▸ **Fragmento del documento**
- - - - -
Alias Agatha

Nalli, un ejemplo de vida

viernes, 08 de septiembre de 2017 · 12:00:00 a.m.
  
Un medio día de verano. Plaza principal de Sucre. Dos hermanas visitaban la capital, aunque moraban en Yotala. Pizzería Napolitana. Parada obligatoria en el día para los helados y en la noche para la cocina italiana. Al ingresar, una mirada tierna y amable -como la de un abuelo contento- las recibe. "Las súper” les dice, aludiendo a este modismo juvenil paceño. 

Mientras acaba su café, las adolescentes piden sus barquillos.Luego, salen juntos los tres. El dueño se despide con una sonrisa y le dice "Chau Paolo”. 

Hace dos días, similar frase repetimos quienes lo conocimos, aunque ahora con nostalgia y tristeza. Despedimos a un ser que marcó la historia artística de Bolivia. Giampaolo Nalli ha partido, aunque su obra y los frutos de la misma seguirán vigentes. 

Hoy, mi columna es en homenaje a este ejemplar gestor cultural y amigo de Bolivia. 
 
Fue el hilo conductor del proyecto teatral contemporáneo más importante e influyente de Bolivia (el Teatro de los Andes). Llegó a inicios de los 90, de Italia, junto a César Brie y Naira González.
 
Juntos fundaron esa compañía y la pusieron en marcha, a pesar de las resistencias de algunos
locales. 

En enero de este año, sin César ni Naira, él junto al grupo vigente y varios artistas que se vieron influenciados por "Los Andes” celebraron 25 años de vida artística. 

Paolo siempre firme, siempre coherente, siempre consecuente.
- - - - -
▸ **Ejercicios por resolver**
A: Extrae de la columna en homenaje a Giampaolo Nalli el pasaje comprendido desde "Fue el hilo" hasta "coherente, siempre consecuente.", ambos incluidos.
B: Prolonga la columna en homenaje a Giampaolo Nalli a partir de su última oración.
- - - - -
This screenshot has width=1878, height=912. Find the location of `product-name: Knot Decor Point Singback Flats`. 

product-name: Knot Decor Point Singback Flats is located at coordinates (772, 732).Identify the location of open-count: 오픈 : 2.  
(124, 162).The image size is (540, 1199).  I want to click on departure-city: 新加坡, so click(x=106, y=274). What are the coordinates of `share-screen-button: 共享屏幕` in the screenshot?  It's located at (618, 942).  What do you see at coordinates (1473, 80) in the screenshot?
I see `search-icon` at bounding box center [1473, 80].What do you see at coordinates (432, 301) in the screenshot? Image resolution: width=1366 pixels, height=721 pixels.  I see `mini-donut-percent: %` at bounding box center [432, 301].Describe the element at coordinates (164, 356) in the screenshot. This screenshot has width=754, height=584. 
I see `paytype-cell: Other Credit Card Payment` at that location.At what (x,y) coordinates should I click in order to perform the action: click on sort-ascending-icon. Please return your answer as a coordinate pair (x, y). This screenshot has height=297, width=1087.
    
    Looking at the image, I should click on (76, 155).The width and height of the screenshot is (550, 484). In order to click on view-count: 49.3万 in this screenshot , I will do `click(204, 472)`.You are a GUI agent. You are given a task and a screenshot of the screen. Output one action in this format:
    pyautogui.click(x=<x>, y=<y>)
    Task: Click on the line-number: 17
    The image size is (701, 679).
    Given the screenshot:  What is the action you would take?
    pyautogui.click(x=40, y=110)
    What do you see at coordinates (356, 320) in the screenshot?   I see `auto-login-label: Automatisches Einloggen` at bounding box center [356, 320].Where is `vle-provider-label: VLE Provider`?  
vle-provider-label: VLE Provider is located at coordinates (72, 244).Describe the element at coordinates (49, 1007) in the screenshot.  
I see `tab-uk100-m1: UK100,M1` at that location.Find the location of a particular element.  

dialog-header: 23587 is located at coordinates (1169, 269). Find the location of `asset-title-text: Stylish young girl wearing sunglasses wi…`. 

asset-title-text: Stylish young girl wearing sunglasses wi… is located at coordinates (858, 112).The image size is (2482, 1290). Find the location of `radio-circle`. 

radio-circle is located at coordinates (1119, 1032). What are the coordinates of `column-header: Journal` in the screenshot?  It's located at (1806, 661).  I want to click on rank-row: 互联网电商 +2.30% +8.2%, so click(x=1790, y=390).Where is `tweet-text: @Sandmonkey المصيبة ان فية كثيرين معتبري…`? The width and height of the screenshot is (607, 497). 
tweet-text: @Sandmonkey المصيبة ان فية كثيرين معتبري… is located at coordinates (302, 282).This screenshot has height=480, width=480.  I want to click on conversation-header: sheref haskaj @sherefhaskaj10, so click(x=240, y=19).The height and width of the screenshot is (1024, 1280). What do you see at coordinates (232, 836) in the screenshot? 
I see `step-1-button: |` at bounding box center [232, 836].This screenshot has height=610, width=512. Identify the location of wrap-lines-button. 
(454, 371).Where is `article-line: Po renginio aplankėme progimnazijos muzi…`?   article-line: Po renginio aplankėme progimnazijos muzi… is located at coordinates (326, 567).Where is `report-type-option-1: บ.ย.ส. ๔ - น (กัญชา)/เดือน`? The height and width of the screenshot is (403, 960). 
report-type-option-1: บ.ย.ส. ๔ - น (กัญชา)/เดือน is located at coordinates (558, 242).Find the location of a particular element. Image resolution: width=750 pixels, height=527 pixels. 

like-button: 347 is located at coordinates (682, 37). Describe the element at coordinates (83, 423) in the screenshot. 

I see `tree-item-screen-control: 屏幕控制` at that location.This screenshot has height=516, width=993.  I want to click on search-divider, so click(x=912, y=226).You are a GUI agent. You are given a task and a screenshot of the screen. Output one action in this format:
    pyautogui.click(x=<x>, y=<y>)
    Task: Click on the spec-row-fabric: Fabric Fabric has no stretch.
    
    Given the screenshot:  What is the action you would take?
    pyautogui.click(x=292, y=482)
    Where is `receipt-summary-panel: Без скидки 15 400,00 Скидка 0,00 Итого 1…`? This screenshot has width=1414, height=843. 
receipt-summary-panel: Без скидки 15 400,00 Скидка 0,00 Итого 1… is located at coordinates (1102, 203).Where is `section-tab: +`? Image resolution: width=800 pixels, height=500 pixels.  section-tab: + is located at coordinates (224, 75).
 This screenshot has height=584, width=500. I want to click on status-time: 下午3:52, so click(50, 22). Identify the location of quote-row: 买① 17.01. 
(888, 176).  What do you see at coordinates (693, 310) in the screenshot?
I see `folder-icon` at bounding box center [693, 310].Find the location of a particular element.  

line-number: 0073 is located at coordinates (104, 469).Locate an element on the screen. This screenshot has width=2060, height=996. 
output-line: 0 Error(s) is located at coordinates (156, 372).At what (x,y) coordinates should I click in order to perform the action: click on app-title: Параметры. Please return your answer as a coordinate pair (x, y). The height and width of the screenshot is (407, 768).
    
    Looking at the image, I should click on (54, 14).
- - - - -
▸ **Sección de respuestas**
A:
Fue el hilo conductor del proyecto teatral contemporáneo más importante e influyente de Bolivia (el Teatro de los Andes). Llegó a inicios de los 90, de Italia, junto a César Brie y Naira González.
 
Juntos fundaron esa compañía y la pusieron en marcha, a pesar de las resistencias de algunos
locales. 

En enero de este año, sin César ni Naira, él junto al grupo vigente y varios artistas que se vieron influenciados por "Los Andes” celebraron 25 años de vida artística. 

Paolo siempre firme, siempre coherente, siempre consecuente.

B:
No es casual que mencionara alguna vez su vínculo personal con Toni Negri, el famoso y controversial filósofo italiano neomarxista. Ambos compartían el ideal de la transformación social y política en "nuevos modos de institucionalidad” (diría Negri) y a través de un "cambio más profundo en las personas” (diría Nalli).  

Ese lugar para Paolo fue el teatro. Antes de incursionar en este escenario, se dedicaba a la política, como le contó a la radio "Tropofonía” en mayo de 2010. "Por el año 68 y 69 (aunque luego) he decidido que era importante que para cambiar las cosas, hay que cambiar algo más profundo en las personas. No es suficiente cambiar la estructura económica o social”. 

En esa misma entrevista aclaró que el teatro no es algo que va a cambiar el mundo, ni que tiene la necesidad de plantear slogans políticos. "Eso puede cansar” afirmó. Más bien, planteaba que el arte de la dramaturgia debía sembrar duda y con la duda, nuevas formas de hacer lo social.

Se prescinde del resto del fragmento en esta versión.